» Задание: Перескажите в двух предложениях отрывок о возвращении Никколо в Неаполь.

» Текст упражнения:
========================================================================

Никколо, который в это время находился в Мессине, пытаясь в очередной раз усмирить каталонскую оппозицию на Сицилии, немедленно ответил на ее призыв. "С большой печалью услышав (находясь в Мессине), что в Неаполе возникли заговоры и лиги мелких и неважных вельмож против моей госпожи королевы, я оставил дела Сицилии в полном порядке в руках моего сына… и вернулся в Неаполь с четырьмя вооруженными галерами, чтобы оказать самую верную поддержку моей госпоже и ее нуждам, — писал он, позднее довольно мелодраматично, в своей автобиографии. — И по правде говоря, мое возвращение было гораздо выгоднее для моей госпожи королевы, чем для меня, потому что мои действия были столь очевидны и последовательны, поддерживали справедливое дело моей королевы и я вместе с другими ее верными сторонниками предпринимали все необходимое против ее врагов, что жестокая ненависть, опасная вражда и безграничная ревность постигли меня" [235] .
235
Ibid.

========================================================================

» Приведенные строки:

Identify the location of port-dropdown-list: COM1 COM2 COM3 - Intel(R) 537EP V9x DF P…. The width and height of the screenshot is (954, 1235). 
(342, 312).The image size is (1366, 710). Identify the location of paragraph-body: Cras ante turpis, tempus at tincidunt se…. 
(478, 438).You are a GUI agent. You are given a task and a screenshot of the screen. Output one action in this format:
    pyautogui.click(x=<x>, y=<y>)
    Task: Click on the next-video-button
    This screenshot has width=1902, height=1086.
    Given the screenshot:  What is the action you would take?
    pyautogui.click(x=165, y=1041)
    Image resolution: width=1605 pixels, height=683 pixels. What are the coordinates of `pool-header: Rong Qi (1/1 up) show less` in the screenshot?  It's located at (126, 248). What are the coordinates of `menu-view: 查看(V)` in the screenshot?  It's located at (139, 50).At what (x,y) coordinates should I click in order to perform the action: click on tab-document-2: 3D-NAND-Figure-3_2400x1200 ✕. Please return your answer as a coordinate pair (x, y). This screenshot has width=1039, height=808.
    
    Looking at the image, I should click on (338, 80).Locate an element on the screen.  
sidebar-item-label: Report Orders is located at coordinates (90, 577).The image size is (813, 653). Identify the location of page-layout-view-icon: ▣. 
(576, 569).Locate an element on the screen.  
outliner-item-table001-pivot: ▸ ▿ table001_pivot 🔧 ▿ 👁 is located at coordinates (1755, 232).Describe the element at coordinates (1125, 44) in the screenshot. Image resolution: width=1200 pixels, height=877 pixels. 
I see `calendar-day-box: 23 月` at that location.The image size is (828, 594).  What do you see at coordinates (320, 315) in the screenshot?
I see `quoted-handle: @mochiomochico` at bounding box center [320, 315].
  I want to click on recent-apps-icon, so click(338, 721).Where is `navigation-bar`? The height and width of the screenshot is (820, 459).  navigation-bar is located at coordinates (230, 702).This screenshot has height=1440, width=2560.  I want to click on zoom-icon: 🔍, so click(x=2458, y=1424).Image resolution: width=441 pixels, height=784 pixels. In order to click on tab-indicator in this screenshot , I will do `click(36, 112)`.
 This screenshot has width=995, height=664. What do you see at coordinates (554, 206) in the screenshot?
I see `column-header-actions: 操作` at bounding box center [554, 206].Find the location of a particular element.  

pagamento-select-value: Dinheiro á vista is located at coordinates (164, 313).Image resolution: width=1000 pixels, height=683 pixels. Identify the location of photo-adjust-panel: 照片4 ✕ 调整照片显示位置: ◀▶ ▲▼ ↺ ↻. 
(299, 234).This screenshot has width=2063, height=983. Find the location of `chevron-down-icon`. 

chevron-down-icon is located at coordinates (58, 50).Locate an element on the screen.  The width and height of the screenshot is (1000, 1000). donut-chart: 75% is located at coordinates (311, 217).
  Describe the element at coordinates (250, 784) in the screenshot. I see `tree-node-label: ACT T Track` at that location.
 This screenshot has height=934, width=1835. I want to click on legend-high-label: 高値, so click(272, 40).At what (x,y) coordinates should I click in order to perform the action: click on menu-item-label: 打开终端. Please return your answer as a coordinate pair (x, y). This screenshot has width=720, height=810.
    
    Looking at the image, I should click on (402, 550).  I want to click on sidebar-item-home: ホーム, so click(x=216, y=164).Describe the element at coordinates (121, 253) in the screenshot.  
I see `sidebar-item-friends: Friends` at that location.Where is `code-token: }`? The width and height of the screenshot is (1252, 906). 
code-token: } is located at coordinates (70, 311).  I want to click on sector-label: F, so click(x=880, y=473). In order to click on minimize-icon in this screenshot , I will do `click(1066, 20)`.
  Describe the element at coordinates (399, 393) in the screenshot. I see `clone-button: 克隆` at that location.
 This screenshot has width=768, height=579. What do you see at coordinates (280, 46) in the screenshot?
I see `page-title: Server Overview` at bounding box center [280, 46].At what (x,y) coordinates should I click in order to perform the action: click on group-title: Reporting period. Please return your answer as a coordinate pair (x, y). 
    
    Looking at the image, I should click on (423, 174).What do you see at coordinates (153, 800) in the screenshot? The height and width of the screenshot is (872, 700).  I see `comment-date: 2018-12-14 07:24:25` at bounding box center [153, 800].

========================================================================

» Ответ: Узнав в Мессине, где он пытался усмирить каталонскую оппозицию на Сицилии, о заговорах вельмож против королевы, Никколо оставил сицилийские дела сыну и вернулся в Неаполь с четырьмя вооруженными галерами. В своей автобиографии он писал, что это возвращение было выгоднее королеве, чем ему самому, поскольку его последовательные действия против ее врагов навлекли на него жестокую ненависть, опасную вражду и безграничную ревность.